== RECORDS PROVIDED ==

============

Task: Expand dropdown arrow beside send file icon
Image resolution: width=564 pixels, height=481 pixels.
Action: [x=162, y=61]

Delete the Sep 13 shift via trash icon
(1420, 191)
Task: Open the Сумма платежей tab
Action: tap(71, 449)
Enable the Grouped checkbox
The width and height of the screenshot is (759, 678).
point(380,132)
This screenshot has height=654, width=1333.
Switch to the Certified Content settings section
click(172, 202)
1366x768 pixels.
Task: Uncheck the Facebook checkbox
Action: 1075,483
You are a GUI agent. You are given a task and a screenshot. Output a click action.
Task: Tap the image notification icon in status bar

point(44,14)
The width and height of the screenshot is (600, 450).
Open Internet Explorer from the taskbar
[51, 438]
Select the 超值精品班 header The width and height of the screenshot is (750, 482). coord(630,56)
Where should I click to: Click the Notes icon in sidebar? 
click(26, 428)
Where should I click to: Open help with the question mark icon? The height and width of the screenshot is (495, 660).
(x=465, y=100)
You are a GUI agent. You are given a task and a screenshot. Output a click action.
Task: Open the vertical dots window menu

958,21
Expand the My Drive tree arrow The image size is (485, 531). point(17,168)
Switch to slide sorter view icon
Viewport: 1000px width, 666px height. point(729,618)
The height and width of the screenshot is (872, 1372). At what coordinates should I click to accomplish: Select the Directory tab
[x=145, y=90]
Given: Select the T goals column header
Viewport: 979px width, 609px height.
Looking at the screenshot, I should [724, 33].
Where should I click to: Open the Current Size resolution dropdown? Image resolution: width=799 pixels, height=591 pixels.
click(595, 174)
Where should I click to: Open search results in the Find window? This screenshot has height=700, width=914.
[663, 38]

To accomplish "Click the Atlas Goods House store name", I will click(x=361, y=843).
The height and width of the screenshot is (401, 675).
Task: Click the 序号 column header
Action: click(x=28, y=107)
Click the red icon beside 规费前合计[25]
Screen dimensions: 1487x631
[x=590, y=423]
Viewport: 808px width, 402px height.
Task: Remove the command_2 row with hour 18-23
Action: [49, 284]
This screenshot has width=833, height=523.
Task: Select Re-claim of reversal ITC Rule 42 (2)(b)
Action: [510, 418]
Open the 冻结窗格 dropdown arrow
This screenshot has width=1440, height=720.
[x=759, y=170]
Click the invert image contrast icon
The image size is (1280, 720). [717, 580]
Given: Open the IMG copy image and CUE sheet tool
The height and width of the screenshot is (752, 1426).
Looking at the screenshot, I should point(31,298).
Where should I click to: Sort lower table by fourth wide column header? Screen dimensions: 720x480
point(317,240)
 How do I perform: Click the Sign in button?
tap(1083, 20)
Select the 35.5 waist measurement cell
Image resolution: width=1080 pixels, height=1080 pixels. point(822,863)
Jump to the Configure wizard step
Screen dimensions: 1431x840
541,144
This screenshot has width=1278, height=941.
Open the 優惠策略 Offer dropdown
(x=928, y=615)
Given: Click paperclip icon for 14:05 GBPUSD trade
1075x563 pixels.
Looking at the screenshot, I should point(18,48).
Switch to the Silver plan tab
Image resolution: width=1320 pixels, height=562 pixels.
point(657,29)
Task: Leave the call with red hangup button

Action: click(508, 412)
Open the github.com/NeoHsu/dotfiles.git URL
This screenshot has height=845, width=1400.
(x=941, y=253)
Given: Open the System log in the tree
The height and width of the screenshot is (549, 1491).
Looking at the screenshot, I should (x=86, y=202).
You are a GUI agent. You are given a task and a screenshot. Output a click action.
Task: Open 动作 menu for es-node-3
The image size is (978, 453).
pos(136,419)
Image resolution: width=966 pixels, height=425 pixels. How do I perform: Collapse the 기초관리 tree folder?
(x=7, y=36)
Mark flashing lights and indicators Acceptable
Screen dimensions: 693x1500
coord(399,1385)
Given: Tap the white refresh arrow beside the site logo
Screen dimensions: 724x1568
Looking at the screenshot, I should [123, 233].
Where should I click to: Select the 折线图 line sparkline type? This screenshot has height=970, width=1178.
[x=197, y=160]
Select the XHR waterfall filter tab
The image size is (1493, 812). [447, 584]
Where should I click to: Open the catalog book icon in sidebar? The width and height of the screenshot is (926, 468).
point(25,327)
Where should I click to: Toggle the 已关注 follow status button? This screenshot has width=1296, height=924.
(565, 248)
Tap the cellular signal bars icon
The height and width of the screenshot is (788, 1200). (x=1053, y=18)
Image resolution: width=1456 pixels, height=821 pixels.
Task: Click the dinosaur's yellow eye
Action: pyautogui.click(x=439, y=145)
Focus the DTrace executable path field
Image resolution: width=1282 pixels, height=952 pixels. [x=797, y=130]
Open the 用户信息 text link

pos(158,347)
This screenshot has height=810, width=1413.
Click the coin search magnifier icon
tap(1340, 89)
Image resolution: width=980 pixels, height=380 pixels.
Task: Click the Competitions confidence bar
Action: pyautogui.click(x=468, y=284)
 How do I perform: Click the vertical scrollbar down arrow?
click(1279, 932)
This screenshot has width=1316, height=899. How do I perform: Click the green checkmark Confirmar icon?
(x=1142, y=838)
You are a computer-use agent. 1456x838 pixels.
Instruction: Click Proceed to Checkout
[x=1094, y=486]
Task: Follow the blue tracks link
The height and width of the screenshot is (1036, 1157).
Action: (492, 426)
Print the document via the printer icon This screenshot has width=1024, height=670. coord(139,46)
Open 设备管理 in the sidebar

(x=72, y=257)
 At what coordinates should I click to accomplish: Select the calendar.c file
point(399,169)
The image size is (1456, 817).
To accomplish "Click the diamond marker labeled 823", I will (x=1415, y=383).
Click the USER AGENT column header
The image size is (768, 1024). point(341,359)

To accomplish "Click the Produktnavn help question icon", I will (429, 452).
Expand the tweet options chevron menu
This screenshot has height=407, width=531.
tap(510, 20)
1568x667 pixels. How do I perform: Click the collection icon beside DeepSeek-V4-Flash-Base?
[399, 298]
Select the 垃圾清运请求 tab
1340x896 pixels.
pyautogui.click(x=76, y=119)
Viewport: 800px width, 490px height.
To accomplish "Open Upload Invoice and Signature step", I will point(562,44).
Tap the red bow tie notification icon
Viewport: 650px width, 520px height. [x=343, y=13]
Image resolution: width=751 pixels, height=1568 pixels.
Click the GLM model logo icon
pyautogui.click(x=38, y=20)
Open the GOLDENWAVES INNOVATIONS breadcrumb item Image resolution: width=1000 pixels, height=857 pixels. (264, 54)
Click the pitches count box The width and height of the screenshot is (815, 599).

============

== JOB ==
Copy the material verbatim, starting with the line that contains "Given: Open the System log in the tree" and going on through the line that contains "pos(136,419)".

== FINAL RESULT ==
Given: Open the System log in the tree
The height and width of the screenshot is (549, 1491).
Looking at the screenshot, I should (x=86, y=202).
You are a GUI agent. You are given a task and a screenshot. Output a click action.
Task: Open 动作 menu for es-node-3
The image size is (978, 453).
pos(136,419)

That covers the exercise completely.